Monday, February 14, 2005

"Applying" the law

A judge may not in any circumstances direct a jury to find an accused person guilty: R v Wang [2005] UKHL 9 (10 February 2005).

This is so even where the defence had the burden of raising a defence and had failed to discharge that burden, and also where the facts are agreed at trial and there is nothing calling for adjudication and there is no basis upon which the accused can properly avoid conviction on the uncontested facts. The Crown’s argument that in these circumstances a directed guilty verdict would be acceptable (para 2) was rejected in the considered opinion of the Appellate Committee in Wang.

This does not affect certain recognised areas: the power of a judge to direct an acquittal; the power of a judge to withdraw a defence from the jury’s consideration if there is no evidence whatever to support it; and the absence of any requirement for the judge to direct the jury on issues not raised by the defence. See Wang, para 3.

At root is the fundamental distinction between the functions of the judge and the jury. In particular, it is the jury that applies the law to the facts. The judge does not apply the law to the facts. This process of "applying" is critical. It amounts to a constitutional check on the powers of the executive. The Committee cited remarks by (the then) Sir Patrick Devlin, writing in 1956, who said (Hamlyn Lectures, "Trial by Jury", pp 160, 162), that the leaving of the last word to the jury was

"an insurance that the criminal law will conform to the ordinary man's idea of what is fair and just. If it does not, the jury will not be a party to its enforcement …. The executive knows that in dealing with the liberty of the subject it must not do anything which would seriously disturb the conscience of the average member of Parliament or of the average juryman. I know of no other real checks that exist today upon the power of the executive."

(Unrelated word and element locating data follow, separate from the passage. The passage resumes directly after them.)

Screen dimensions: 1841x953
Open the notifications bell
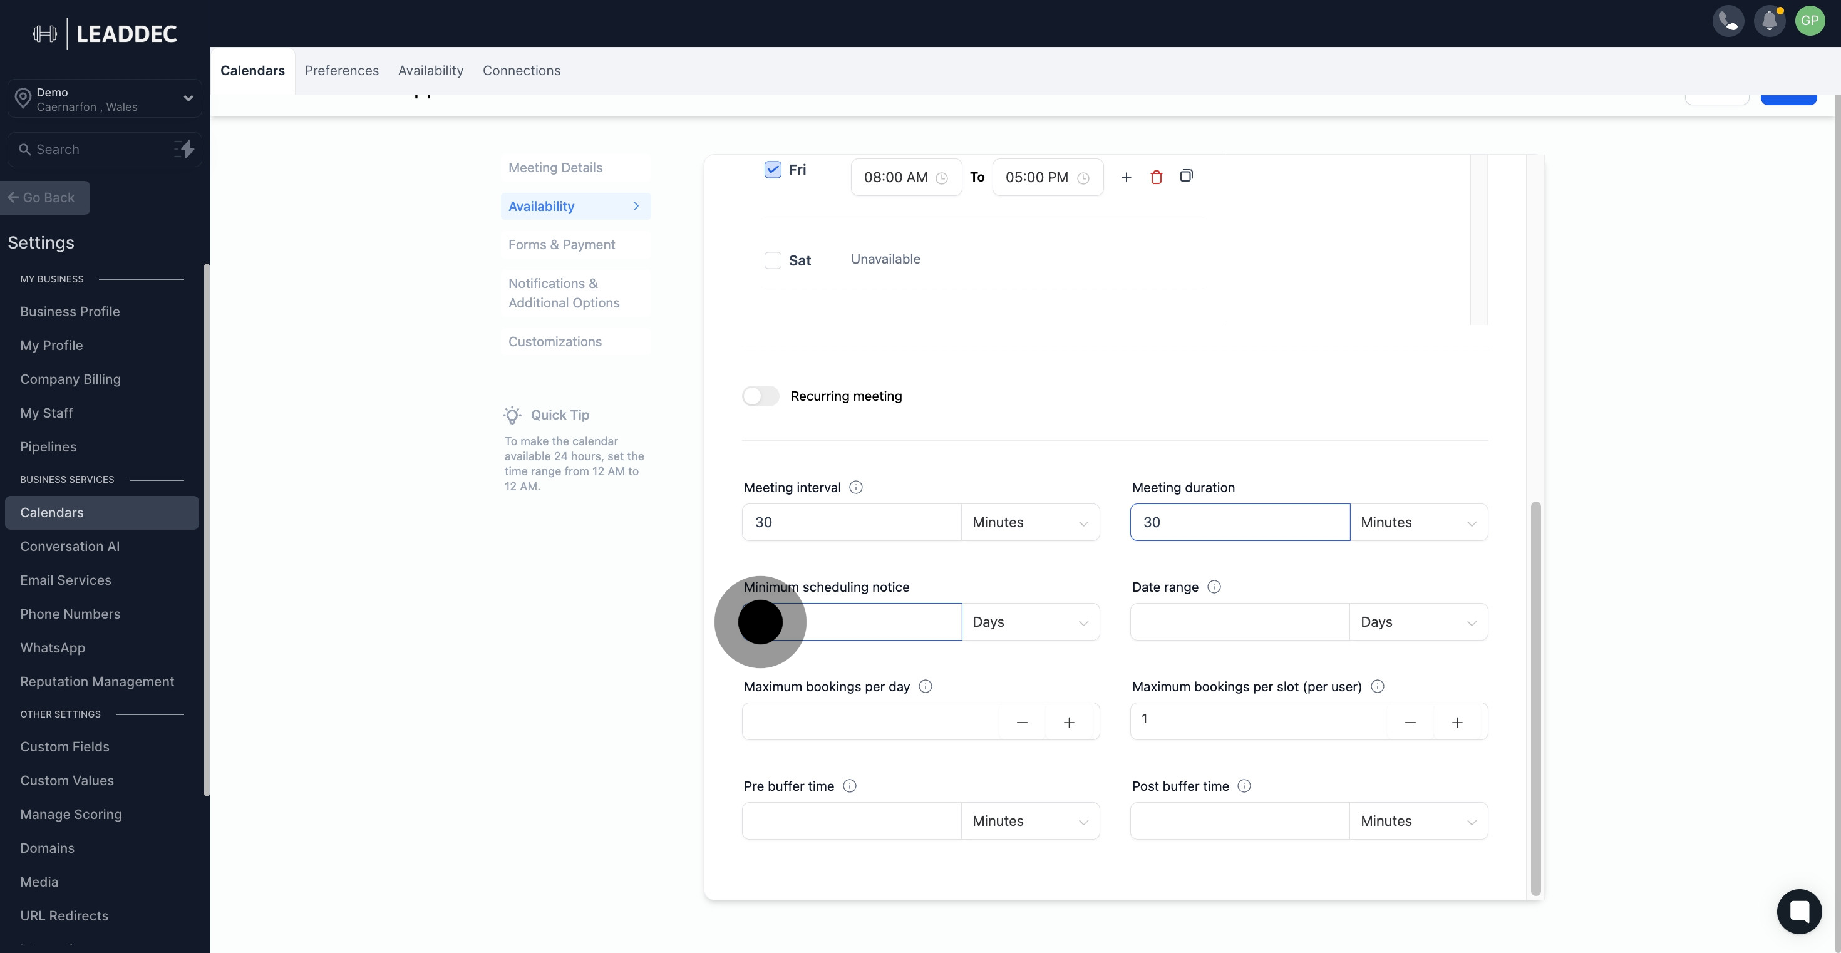1769,21
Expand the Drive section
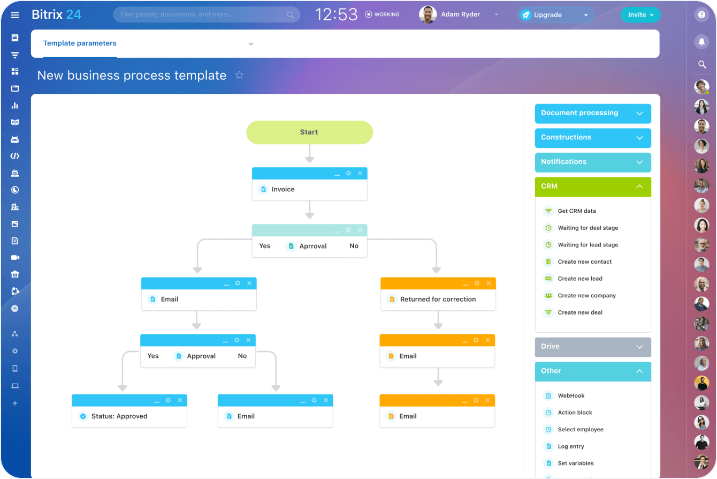Image resolution: width=717 pixels, height=479 pixels. (592, 347)
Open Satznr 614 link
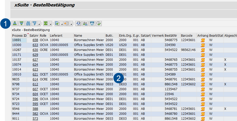Screen dimensions: 237x121 click(x=35, y=79)
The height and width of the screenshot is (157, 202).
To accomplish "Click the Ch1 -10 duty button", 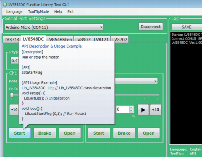I will (x=14, y=110).
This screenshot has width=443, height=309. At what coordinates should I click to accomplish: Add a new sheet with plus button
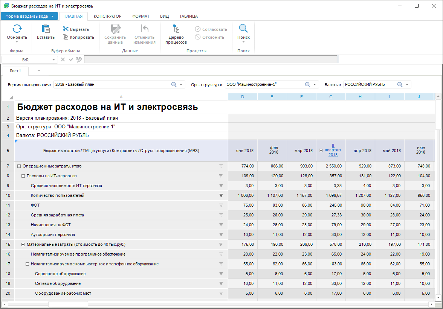(x=39, y=71)
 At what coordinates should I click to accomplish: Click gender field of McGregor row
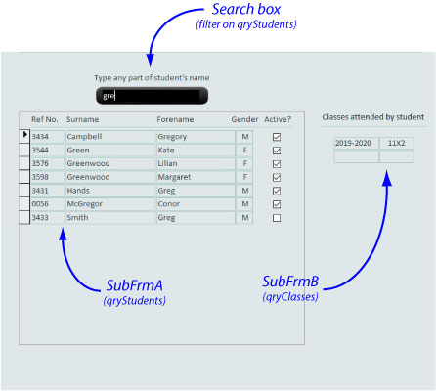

Acknowledgement of this fundamental principle will require some revision of the standard way of directing juries. The judge usually tells the jury that if they find certain facts proved beyond reasonable doubt, then their verdict must be guilty. That is contrary to Wang. What the jury have to be told is that their task is to apply the law, the ingredients of the offence as set out by the judge, to the facts that they find proved beyond reasonable doubt in deciding whether they find the accused guilty. Further elaboration is not necessary, and in particular it would be wrong to tell the jury that they are free to find the accused not guilty even if they are sure the prosecution has proved its case.

Even where the result of applying the law to the facts would appear to be a foregone conclusion, there may nevertheless be "nuances (to adopt the language of Lord Keith in DPP v Stonehouse [1978] AC 55) not recognised by the judicial mind." (Wang, para 17.)

This calls to mind the problem of when an appellate court may properly hold that, notwithstanding some error of law at trial, there was no miscarriage of justice because the accused was not deprived of a real chance of acquittal. A particularly intriguing example is R v Howse [2003] 3 NZLR 767 (CA). Another is R v Bain [2004] 1 NZLR 638 (CA). Both these cases are subject to Privy Council consideration.